Japan was a beautiful country to tour. My son and I took a cruise around the islands, and I am so glad that we had two weeks to explore so many different parts of the country. I’ll definitely return. It is a fantastic destination and I’ll be recommending Japan to my clients.

There is so much to share in regard to enticing cultural experiences, amazing scenery, serene gardens, and interesting history and religion. But one of the things that intrigued me about the culture was the vending machines.

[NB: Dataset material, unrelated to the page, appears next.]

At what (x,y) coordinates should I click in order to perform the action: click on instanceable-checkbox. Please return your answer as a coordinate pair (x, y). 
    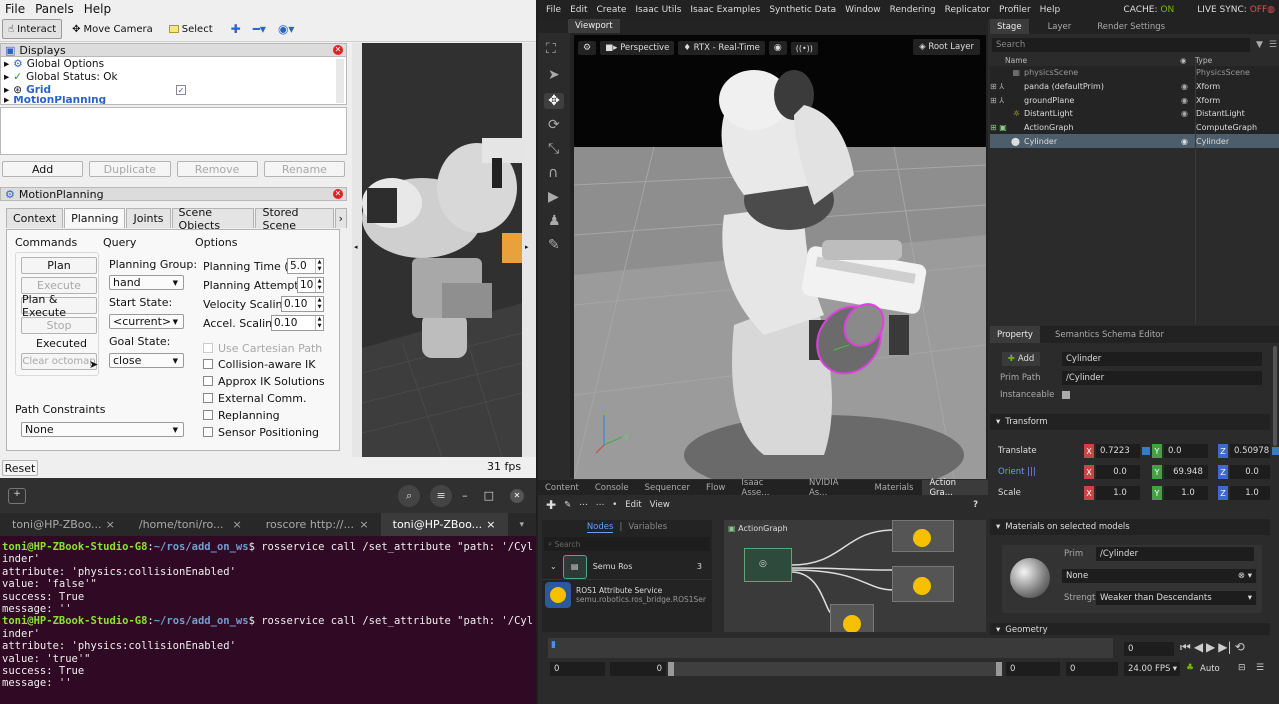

We traveled in little towns, train stations, quiet neighborhoods, gardens and popular attractions in the center of the city, and in all those places, there were vending machines. I was struck by the vending machines because every one of those machines would have been vandalized within 48 hours in a similar location at home in the US. I hate to say it, but it’s true, and those machines represent an aspect of this Japanese culture – a culture of politeness and respect and helpfulness that we saw throughout our trip in Japan.

We saw it in Kanazawa where a man was very concerned we would get on the wrong bus, and made motions and signals to help us out, despite the fact the fact the he didn’t speak English and I don’t know Japanese. He saw us, map in hand, and just started assisting us with directions and pointed out the proper bus.

We experienced that helpfulness in Hiroshima, when we couldn’t get a cab to come to the cruise port because all the taxis were busy in town on a rainy day. We were going to miss our meeting with our guide, so the tourism woman took us in her personal car to the station four miles away.

It’s easy to fake your way with communication in Italy or France or Spain, where there’s at least some similarity in language and you may figure out a few words. Coming to Japan I had no clue about the language, with no real knowledge for communicating, but yet it doesn’t matter because of the helpful, friendly people. So, besides the mystical atmosphere, incredible beauty and lovely cultural differences of Japan, I think one of the main things you’ll appreciate traveling there are the wonderful people and their welcoming nature.